WORK TO COMPLETE. Turn everything in the records below, from the line containing "What do you see at coordinates (1559, 624)" down to the line containing "(746, 271).", into a Markdown table with columns Row and Line. Give each line a numbered row, and leave out blank lines.

***

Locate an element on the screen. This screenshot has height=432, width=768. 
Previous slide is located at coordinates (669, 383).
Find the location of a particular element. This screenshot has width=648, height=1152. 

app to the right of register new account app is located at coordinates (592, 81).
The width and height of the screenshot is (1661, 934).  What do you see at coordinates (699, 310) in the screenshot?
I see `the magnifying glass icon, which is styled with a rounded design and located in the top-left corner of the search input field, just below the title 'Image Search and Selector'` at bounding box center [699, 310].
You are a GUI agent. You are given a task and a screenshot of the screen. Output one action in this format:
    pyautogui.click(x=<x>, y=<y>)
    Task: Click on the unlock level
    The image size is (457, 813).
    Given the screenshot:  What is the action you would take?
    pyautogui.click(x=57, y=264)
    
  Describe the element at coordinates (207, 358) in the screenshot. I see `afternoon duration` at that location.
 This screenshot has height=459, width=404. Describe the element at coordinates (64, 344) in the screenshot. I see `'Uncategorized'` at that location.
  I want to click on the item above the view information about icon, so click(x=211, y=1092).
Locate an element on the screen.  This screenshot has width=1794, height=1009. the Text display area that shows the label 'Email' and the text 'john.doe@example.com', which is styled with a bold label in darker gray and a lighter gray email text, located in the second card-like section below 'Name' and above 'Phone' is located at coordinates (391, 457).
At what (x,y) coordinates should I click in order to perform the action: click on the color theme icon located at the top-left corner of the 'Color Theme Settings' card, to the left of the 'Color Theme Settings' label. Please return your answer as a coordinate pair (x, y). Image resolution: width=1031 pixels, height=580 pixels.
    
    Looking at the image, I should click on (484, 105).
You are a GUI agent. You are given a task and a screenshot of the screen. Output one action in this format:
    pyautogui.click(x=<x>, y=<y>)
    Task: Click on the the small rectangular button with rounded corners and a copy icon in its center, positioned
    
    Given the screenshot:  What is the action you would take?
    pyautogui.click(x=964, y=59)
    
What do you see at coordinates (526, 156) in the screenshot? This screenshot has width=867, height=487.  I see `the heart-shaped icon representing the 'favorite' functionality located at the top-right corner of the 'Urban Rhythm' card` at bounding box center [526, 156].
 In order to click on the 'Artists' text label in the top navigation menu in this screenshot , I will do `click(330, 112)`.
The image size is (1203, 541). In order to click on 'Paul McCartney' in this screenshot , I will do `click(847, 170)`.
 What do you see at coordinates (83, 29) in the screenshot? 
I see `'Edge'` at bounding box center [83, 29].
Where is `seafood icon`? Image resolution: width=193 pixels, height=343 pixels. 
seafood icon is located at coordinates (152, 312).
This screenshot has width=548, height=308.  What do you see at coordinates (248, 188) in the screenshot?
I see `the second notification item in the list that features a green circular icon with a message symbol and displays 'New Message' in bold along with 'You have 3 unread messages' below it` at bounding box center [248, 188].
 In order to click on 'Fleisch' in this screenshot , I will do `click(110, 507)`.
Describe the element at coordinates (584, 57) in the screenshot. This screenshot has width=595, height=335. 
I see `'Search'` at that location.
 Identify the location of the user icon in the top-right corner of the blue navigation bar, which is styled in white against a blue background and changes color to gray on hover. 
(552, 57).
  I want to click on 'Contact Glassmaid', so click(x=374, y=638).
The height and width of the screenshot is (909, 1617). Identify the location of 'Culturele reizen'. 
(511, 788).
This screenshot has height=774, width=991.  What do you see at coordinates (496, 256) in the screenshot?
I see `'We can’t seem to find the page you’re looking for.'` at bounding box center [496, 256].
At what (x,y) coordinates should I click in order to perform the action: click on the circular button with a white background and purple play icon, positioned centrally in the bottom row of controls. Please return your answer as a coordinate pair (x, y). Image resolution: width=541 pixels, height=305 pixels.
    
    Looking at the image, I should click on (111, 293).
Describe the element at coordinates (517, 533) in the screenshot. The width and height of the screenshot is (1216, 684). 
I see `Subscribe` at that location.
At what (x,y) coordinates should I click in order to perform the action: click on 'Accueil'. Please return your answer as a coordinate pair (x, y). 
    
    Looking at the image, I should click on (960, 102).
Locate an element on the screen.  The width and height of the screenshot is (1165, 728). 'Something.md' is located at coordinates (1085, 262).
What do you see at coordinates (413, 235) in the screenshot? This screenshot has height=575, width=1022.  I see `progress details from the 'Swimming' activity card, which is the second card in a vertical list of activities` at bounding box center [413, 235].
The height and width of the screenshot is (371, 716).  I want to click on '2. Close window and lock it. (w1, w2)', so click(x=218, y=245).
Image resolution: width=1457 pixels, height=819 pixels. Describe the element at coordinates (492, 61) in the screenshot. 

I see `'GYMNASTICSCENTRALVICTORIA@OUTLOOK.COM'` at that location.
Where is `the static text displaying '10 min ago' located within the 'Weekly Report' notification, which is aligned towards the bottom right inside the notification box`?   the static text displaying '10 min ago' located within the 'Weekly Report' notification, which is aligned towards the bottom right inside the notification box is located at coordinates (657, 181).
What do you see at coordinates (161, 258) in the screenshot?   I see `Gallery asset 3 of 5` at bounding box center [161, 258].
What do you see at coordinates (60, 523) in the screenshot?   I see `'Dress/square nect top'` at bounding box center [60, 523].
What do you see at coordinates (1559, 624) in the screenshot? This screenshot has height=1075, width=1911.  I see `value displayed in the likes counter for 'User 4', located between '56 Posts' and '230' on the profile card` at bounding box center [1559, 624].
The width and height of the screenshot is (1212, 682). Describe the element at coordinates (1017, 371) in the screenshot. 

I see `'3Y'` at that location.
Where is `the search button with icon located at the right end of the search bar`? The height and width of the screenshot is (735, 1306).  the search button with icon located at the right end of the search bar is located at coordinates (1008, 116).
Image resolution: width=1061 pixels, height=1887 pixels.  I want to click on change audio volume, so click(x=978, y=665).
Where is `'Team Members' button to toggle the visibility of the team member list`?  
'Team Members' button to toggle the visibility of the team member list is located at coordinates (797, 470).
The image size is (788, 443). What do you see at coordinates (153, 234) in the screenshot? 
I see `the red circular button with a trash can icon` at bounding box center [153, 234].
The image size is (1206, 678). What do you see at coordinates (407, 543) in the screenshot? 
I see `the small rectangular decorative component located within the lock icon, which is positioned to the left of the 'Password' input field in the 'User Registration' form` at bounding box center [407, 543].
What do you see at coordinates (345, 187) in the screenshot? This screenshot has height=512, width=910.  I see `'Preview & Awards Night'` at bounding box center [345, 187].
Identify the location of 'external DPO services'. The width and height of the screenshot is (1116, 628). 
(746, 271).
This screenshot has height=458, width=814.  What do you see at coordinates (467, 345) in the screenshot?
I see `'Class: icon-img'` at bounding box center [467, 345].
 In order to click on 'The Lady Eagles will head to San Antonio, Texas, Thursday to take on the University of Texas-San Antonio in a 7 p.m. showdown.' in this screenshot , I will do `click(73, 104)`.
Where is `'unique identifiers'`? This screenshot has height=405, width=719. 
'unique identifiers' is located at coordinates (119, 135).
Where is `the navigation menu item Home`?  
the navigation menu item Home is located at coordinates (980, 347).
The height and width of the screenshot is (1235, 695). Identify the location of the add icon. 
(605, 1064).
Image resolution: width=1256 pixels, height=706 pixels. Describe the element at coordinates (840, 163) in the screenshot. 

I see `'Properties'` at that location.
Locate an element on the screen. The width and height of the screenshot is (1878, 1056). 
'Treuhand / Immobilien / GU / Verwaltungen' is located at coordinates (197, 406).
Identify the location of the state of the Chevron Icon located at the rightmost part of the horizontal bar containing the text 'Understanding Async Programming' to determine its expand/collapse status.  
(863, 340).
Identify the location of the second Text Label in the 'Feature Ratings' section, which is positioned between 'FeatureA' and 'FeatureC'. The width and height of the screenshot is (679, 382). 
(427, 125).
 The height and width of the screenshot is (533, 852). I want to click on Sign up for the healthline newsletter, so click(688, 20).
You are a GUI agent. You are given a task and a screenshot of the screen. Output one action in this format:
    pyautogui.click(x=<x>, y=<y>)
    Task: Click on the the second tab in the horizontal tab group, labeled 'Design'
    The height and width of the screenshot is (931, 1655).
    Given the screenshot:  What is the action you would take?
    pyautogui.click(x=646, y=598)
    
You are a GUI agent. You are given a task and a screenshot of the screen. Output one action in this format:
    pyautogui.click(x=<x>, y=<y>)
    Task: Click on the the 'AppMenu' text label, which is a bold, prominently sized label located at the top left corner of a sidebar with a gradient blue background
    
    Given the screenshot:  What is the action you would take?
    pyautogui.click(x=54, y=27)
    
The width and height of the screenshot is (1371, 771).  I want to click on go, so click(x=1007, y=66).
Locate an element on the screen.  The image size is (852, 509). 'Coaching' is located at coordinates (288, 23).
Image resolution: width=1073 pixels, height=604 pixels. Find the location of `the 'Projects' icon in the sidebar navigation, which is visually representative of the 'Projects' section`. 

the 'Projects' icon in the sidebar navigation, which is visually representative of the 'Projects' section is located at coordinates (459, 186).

***

SOLUTION FOR THIS EXERCISE.
| Row | Line |
|---|---|
| 1 | What do you see at coordinates (1559, 624) in the screenshot? This screenshot has height=1075, width=1911.  I see `value displayed in the likes counter for 'User 4', located between '56 Posts' and '230' on the profile card` at bounding box center [1559, 624]. |
| 2 | The width and height of the screenshot is (1212, 682). Describe the element at coordinates (1017, 371) in the screenshot.  |
| 3 | I see `'3Y'` at that location. |
| 4 | Where is `the search button with icon located at the right end of the search bar`? The height and width of the screenshot is (735, 1306).  the search button with icon located at the right end of the search bar is located at coordinates (1008, 116). |
| 5 | Image resolution: width=1061 pixels, height=1887 pixels.  I want to click on change audio volume, so click(x=978, y=665). |
| 6 | Where is `'Team Members' button to toggle the visibility of the team member list`?   |
| 7 | 'Team Members' button to toggle the visibility of the team member list is located at coordinates (797, 470). |
| 8 | The image size is (788, 443). What do you see at coordinates (153, 234) in the screenshot?  |
| 9 | I see `the red circular button with a trash can icon` at bounding box center [153, 234]. |
| 10 | The image size is (1206, 678). What do you see at coordinates (407, 543) in the screenshot?  |
| 11 | I see `the small rectangular decorative component located within the lock icon, which is positioned to the left of the 'Password' input field in the 'User Registration' form` at bounding box center [407, 543]. |
| 12 | What do you see at coordinates (345, 187) in the screenshot? This screenshot has height=512, width=910.  I see `'Preview & Awards Night'` at bounding box center [345, 187]. |
| 13 | Identify the location of 'external DPO services'. The width and height of the screenshot is (1116, 628).  |
| 14 | (746, 271). |